Aldosterone secretion from the zona glomerulosa is driven principally by angiotensin II, generated by the renin-angiotensin system in response to reduced renal perfusion or low sodium delivery, and by elevated plasma potassium acting directly on glomerulosa cells; ACTH has only a minor, transient effect. Once secreted, aldosterone enters principal cells of the distal tubule and collecting duct, binds the cytoplasmic mineralocorticoid receptor, and induces transcription of proteins that increase apical epithelial sodium channel (ENaC) activity and basolateral Na/K-ATPase, raising sodium reabsorption while promoting potassium and hydrogen ion secretion. Because cortisol binds the mineralocorticoid receptor with similar affinity, selectivity is maintained in these tissues by the enzyme 11-beta-hydroxysteroid dehydrogenase type 2, which converts cortisol to inactive cortisone locally, leaving the receptor available to aldosterone.

Clinical relevance

Mineralocorticoid physiology explains the consequences of aldosterone excess (such as hypertension with hypokalemia in primary aldosteronism) and deficiency (such as salt wasting and hyperkalemia in aldosterone deficiency), and why impaired 11-beta-HSD2 activity can produce a syndrome of apparent mineralocorticoid excess.
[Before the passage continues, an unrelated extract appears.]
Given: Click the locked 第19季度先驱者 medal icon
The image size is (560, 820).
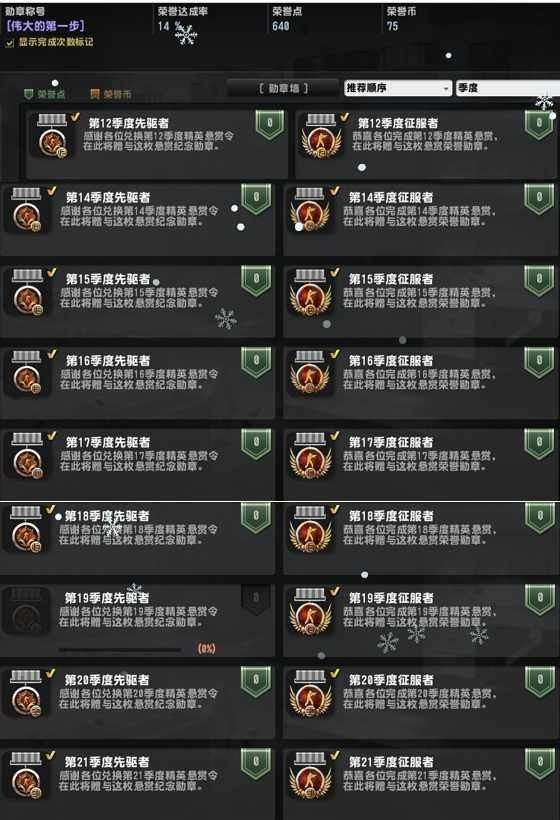Looking at the screenshot, I should [x=26, y=610].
This entry is a physiological reference and does not provide diagnostic or treatment guidance for any individual.

Evidence & guidelines

The regulation and renal actions of aldosterone and the basis of receptor selectivity are established physiology described in standard texts, with angiotensin II signaling reviewed comprehensively by Forrester et al. (2018). The clinical condition of aldosterone excess is addressed by an Endocrine Society guideline (Funder et al., 2016), which lies beyond this entry's physiological scope and is cited for orientation only.

History

Aldosterone was isolated and characterized in the early 1950s by Simpson, Tait, and colleagues, who identified the previously unknown 'electrocortin' as the principal salt-retaining adrenal steroid. Soon after, Jerome Conn described primary aldosteronism, demonstrating the clinical importance of mineralocorticoid excess. The later discovery that 11-beta-HSD2 protects the receptor from cortisol resolved the long-standing puzzle of how aldosterone selectivity is achieved.

Key figures

James Tait
Sylvia Tait
John Funder
Jerome Conn

Seminal works

forrester-2018
funder-2016

Frequently asked questions

What is the main stimulus for aldosterone secretion?: Angiotensin II, produced by the renin-angiotensin system, is the principal stimulus, together with a direct effect of elevated plasma potassium on glomerulosa cells. ACTH has only a minor and transient role.
If cortisol can bind the mineralocorticoid receptor, why doesn't it act like aldosterone in the kidney?: Aldosterone-target cells express 11-beta-hydroxysteroid dehydrogenase type 2, which converts cortisol to inactive cortisone locally, so the mineralocorticoid receptor remains available to respond to aldosterone.